Schwing! Oh, wait…nevermind.

The only other people besides cops I ever hear using “female” as a noun are the litigants on daytime court shows. Not sure if they’re trying to sound intelligent or they’ve spent so much time in police custody that it’s rubbed off. I wouldn’t say it’s offensive but it does sound ignorant.

I think the term girl for any adult woman is offensive. Female doesn’t bother me and I prefer it to girl. Most women would be offended by the term girl is weren’t so caught up in age and looking younger than we really are.

I think any “general” term for is offensive. Call a by name or don’t speak of at all.

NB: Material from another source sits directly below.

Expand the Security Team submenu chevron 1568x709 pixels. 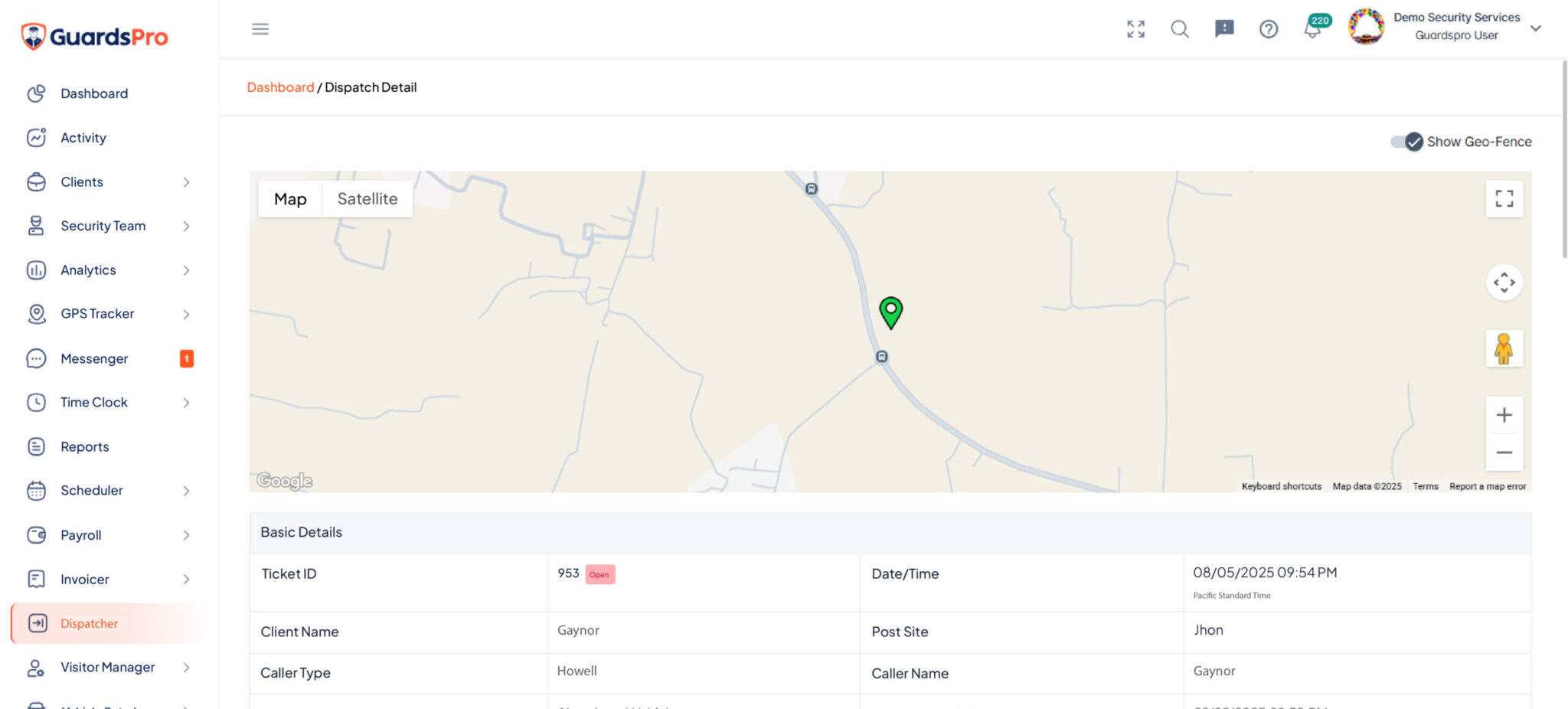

Yeah, what’s the equivalent of “guy” for a girl? It’s terrible!
Yeah, I met this girl yesterday (wow what a sleazeball, dude)
Yeah, I met this woman yesterday (she must be a ball breaker)
Yeah, I met this lady yesterday (did she give you a dressing-down, too?)
Yeah, I met this chick (bow chika bow wow)
Yeah, I met this gal yesterday (… hi gramps)
Yeah, I met this broad/bitch/tart/bird (SLAP)
… you just can’t win.

I hate “female” in the context being described in this thread. If a prospective dating partner were to start telling me about the females in his past, there would be a 99% probability that he would get the brush off after our conversation.

I don’t get why “woman” seems to be so awkward for a lot of people. A while ago, I starting culling “girl” from my speech (unless I’m talking to a friend), and using “woman” in place of it, and it’s really not that hard.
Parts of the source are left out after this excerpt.